Free-Living Heterotrophic Nitrogen-Fixing Bacteria Isolated from Fuel-Contaminated Antarctic Soils

Ruth Eckford 1, Fred D Cook 2, David Saul 3, Jackie Aislabie 4, Julia Foght 1,*
PMCID: PMC126386  PMID: 12324373

Abstract

Five bacterial isolates enriched from fuel-contaminated Antarctic soils fixed nitrogen in the dark heterotrophically and nonsymbiotically. Two isolates utilized jet fuel vapors and volatile hydrocarbons for growth but not in N-deficient medium. Bacteria such as these may contribute to in situ biodegradation of hydrocarbons in Antarctic soils.


Phototrophic N2-fixing cyanobacteria have been detected in and isolated from Antarctic surface soils, snow, sea ice, and permanent lake ice (e.g., references 18 and 22), where they contribute to nutrient cycling. The presence of free-living heterotrophic diazotrophs in cyanobacterial mats on soils adjacent to McMurdo Dry Valley lakes has been inferred through measurement of nitrogenase activity in the dark and amplification of nifH genes having some sequence similarity to heterotrophic diazotrophs (17). However, axenic cultures of heterotrophic diazotrophs from these sources have not been described previously, nor have they been reported in soils distant from Dry Valley lakes or from subsurface soils, likely for lack of examination.

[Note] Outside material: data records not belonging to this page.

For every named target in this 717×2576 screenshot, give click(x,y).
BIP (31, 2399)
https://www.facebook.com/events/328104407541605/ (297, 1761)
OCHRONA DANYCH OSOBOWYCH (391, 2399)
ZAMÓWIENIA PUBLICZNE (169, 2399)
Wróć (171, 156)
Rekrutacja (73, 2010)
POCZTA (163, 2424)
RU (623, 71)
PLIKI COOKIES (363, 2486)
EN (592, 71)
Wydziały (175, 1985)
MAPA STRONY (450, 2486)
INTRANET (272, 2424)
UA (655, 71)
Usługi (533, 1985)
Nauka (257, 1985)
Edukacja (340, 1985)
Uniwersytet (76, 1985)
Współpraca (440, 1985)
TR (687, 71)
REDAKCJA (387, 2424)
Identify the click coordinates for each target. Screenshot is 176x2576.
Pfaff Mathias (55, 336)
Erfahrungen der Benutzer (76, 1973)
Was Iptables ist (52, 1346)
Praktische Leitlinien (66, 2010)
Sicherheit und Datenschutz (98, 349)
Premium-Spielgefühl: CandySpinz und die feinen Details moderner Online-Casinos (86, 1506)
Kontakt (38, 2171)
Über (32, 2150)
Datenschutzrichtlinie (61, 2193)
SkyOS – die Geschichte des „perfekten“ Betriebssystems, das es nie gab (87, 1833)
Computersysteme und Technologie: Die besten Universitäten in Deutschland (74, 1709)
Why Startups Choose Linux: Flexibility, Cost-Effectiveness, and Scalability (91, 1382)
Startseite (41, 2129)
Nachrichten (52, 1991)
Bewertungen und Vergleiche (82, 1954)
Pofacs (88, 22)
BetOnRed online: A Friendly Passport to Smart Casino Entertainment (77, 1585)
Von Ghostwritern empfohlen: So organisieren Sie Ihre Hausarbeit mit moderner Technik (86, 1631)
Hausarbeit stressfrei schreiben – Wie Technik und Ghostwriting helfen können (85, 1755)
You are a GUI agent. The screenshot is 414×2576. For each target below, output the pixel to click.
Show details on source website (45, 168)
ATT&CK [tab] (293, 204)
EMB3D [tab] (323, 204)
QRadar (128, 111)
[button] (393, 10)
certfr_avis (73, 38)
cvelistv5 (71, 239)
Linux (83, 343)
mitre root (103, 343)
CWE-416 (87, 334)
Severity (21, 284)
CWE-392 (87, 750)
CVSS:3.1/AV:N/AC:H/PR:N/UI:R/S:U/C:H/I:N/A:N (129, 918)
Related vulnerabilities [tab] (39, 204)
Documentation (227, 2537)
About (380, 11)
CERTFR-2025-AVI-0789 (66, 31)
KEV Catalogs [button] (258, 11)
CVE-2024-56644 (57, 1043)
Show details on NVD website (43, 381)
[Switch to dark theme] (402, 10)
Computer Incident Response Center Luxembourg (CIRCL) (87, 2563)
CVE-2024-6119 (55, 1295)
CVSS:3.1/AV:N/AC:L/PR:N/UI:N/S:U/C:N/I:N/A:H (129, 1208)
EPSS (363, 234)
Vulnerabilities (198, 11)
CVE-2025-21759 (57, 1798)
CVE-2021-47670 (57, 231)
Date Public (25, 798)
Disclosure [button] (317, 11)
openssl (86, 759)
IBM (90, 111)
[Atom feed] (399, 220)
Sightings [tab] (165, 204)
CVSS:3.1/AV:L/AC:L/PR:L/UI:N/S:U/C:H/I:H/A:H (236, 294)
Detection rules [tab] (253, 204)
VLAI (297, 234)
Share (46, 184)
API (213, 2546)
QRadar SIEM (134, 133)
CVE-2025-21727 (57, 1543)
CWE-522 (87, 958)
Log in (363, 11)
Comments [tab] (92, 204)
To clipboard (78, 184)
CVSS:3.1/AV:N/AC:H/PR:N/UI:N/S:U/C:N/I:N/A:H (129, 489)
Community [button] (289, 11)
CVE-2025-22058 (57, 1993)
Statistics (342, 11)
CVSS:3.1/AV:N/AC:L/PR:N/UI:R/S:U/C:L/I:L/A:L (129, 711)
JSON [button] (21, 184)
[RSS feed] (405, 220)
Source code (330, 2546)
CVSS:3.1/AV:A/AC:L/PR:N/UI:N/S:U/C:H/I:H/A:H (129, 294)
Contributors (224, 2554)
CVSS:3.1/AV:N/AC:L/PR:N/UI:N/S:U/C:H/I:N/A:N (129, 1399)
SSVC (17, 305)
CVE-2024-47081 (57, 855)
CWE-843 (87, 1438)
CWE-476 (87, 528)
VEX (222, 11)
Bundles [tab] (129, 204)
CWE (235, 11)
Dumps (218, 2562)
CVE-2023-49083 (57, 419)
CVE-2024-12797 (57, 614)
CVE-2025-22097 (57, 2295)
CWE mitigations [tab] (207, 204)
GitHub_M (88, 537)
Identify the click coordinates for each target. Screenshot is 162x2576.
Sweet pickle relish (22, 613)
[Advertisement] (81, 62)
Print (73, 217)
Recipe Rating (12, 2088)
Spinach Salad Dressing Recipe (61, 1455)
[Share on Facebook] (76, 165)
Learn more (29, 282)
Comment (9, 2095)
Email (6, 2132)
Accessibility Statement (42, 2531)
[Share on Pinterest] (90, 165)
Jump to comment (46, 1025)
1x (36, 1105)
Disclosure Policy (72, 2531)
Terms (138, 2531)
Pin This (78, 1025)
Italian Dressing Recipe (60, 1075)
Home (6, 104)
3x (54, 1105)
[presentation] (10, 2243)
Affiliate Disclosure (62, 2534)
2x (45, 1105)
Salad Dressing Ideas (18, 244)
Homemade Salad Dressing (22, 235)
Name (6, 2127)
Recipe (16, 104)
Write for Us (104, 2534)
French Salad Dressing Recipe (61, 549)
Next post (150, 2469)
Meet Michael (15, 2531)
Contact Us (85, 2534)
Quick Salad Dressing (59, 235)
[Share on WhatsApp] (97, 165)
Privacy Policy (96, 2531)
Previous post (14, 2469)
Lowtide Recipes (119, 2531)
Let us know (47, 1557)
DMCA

The presence of such organisms has environmental significance in Antarctic soils, which commonly have very low levels of fixed nitrogen (e.g., <0.01% [wt/wt] [8]). Spills of diesel and jet fuel on such soils result in extremely high soil carbon/nitrogen ratios (e.g., >250:1 [2]), which may limit microbial degradation of the hydrocarbons. In addition, spilled oils usually penetrate to a depth such that surficial photosynthetic nitrogen fixation would be of limited benefit in ameliorating the C/N ratio below the surface. Therefore, heterotrophic N2-fixing activity in contaminated soils may be important for natural attenuation of Antarctic fuel spills by providing combined nitrogen to hydrocarbon-degrading microbes, indirectly enhancing bioremediation at such sites. It is important to examine the potential biodegradative abilities of the indigenous microflora, as importation of microbes for bioremediation is banned by the Antarctic Treaty.

Enrichment and identification of heterotrophic diazotrophs.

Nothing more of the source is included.